In the last few weeks, a couple of events have made me re-visit the meaning and bagage that comes with dialogue. Not marital dialogue, but rather but rather dialogue within the digital and marketing worlds. And while in these worlds we often talk about conversation and dialogue with the customer, reality reveals that there are various definitions. Let's examine them...
One Way Dialogue
The leak earlier this week that the National Security Agency (NSA) had been aggregating broad swafts of phone call meta data was troubling on a number of levels which we won't go into in this posts. What has been interesting is the response from the White House administration (WH) both through the press and via other outlets such as social media and email. Which is to say that the issue has not been addressed in any way via social media and email. On the contrary it's business as usual, with their latest communication being about immigration. This is reminiscent of behavior by big brands during the early days of social media and their crisis response strategy which can be summed up with the go-silent-than-ignore-the-crisis approach. Needless to say for the WH as a brand this can potentially be a devastating blow to their credibility and the ability to muster the troops and donations in future cycles.

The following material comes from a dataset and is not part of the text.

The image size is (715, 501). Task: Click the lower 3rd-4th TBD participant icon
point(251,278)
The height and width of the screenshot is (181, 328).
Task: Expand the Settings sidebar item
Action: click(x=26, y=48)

Often employed by startups, there are two subsets of limited dialogue. The first is a limited period of full dialogue often followed by a request for funds or help of some kind. The second, is a tiered approach to who can enter into full dialogue with the startups. While it's entirely conceivable at the latter is based on resources and scalability often, those who can enter in limited dialogue are established personalities or other entrepreneur. Both behaviors can also be detrimental to the brand or entities credibility and overall brand image. Launch.co employs this particular strategy which has meant that over time, the initial excitement associated with being a user at the early inset of a startup has been replaced with a feeling that your voice doesn't matter, regardless of whether you contribute monetarily (I do). A feature which exemplified this was a policy which only allowed select people to comment on a story. An interesting strategy to keep the quality of comments high, but one just needs to look at quora to see it isn't necessary
While, seeking a dialogue with users is nothing new and for many startups and company a standard part of the product development process, it has often been as feedback to confirm or validate a decision that had already been made. For the last few weeks i've been beta testing a web app that is getting close to launching. And the difference with say a Launch.co is startling. With this web app, the dialogue between app makers and audience has been direct and plentiful. I've even been part of a session where the designer refined some of the UI as we Skyped. And i has been clear throughout this process that audience and app makers are co-creators. It's something that has been very interesting intellectually, and very satisfying personally.
In every initiative there are drawbacks and advantages. Dialogue or conversation is no different. Many brands today are stucked at the partial dialogue phase, seeking confirmation for decisions or or contributions of some kind. But if your differentiation as a brand is dialogue, it needs to be full, transparent dialogue, where users are trully equal partners in the creative process. The real danger of not adopting full dialogue, is not just the loss of auhtenticity, but rather the loss of insight when it comes to your products and their true value, their True North.